The printing press has been global for a few hundred years. Yet go
to China and you'll find lots of books in English. I'm hard-pressed
to find any Chinese textbooks in my local UK bookstore.
There is an explosion of English language training and English-
medium education in China, recognising the current and future
reality of English as the global language: of business, of politics
and, increasingly, of culture and education.
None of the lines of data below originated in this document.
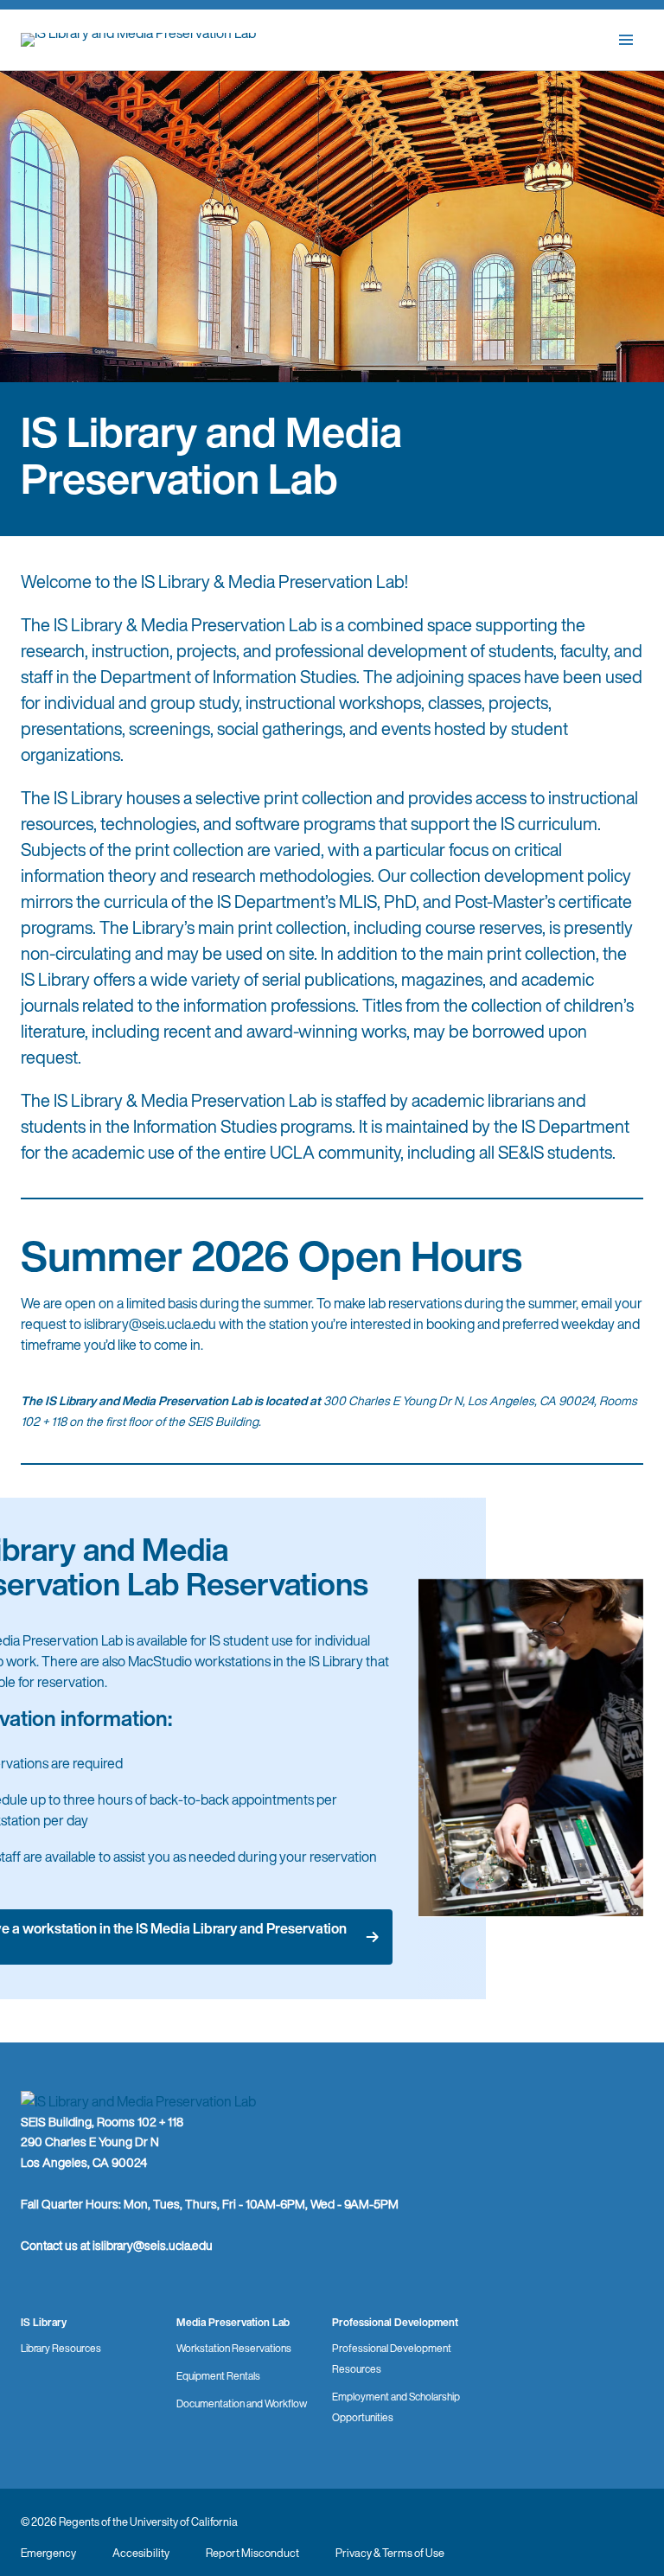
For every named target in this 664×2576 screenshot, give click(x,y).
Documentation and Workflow (241, 2403)
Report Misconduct (252, 2553)
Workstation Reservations (233, 2348)
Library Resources (61, 2348)
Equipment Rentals (218, 2375)
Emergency (48, 2553)
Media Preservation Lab (233, 2322)
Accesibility (140, 2553)
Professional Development (395, 2322)
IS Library (44, 2322)
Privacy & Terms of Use (389, 2553)
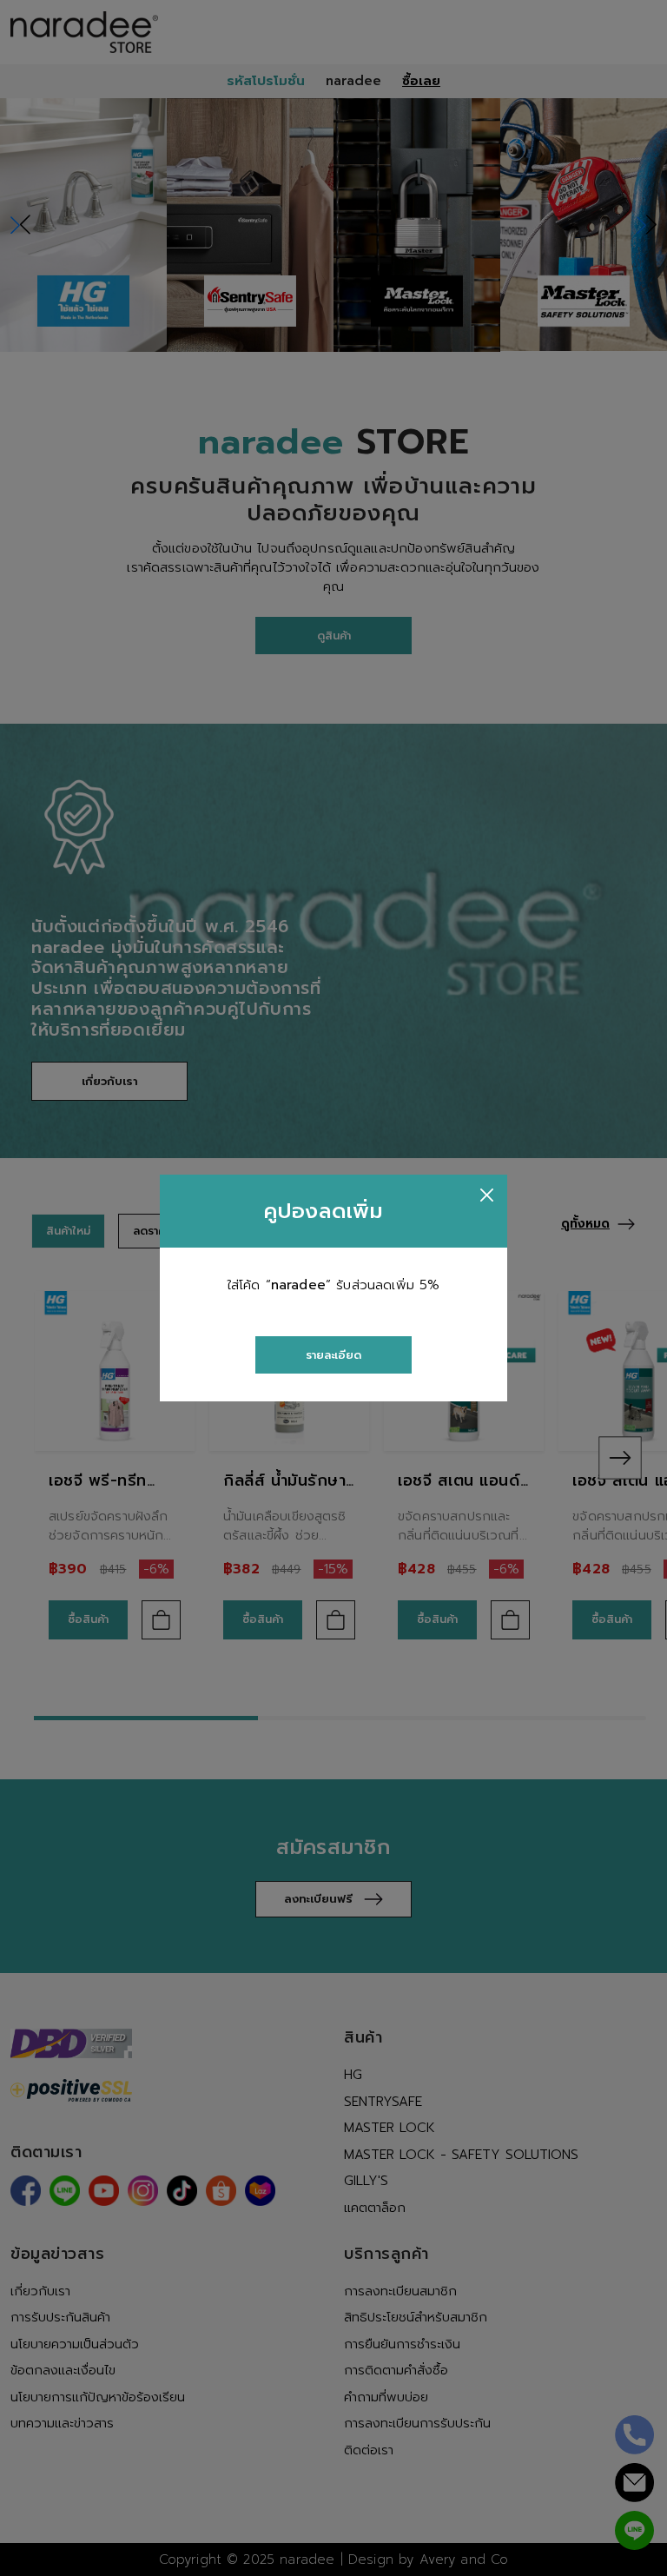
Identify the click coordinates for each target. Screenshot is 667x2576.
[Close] (486, 1195)
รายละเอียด (333, 1355)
Global linguistic hegemony isn't about how many people speak a
first language, it's about economic power, it's about military and
political power, it's about cultural power, and it's about first mover
advantage.
We can celebrate the net as a means of supporting diversity and
we can moan about monolinguism, but we can also recognise the
reality - even the benefits - of linking peoples from around the world
through a common technological medium and a common language:
English.
Richard Heeks
On Wed, 28 Feb 2001 22:11:27 -0500 (EST), Donald Zhang Osborn wrote:
>
>Re John Lawrence's reference to Chinese on the web, the following
quotable by
>NY Times columnist Thomas L. Friedman from his article last week entitled
"Hype
>and Anti-Hype" may be of interest
>(http://www.nytimes.com/2001/02/23/opinion/23FRIE.html ):
>"The measure of what's happening with the Internet today is not Buy.com
or the
>Nasdaq. It's what is happening in China, where Internet deployment is
moving so
>fast that Chinese will be the most popular language on the Web by 2007; in
>India, where AOL just announced a $100 million investment; and in Europe,
where
>the net economy is expected to grow twentyfold by 2004."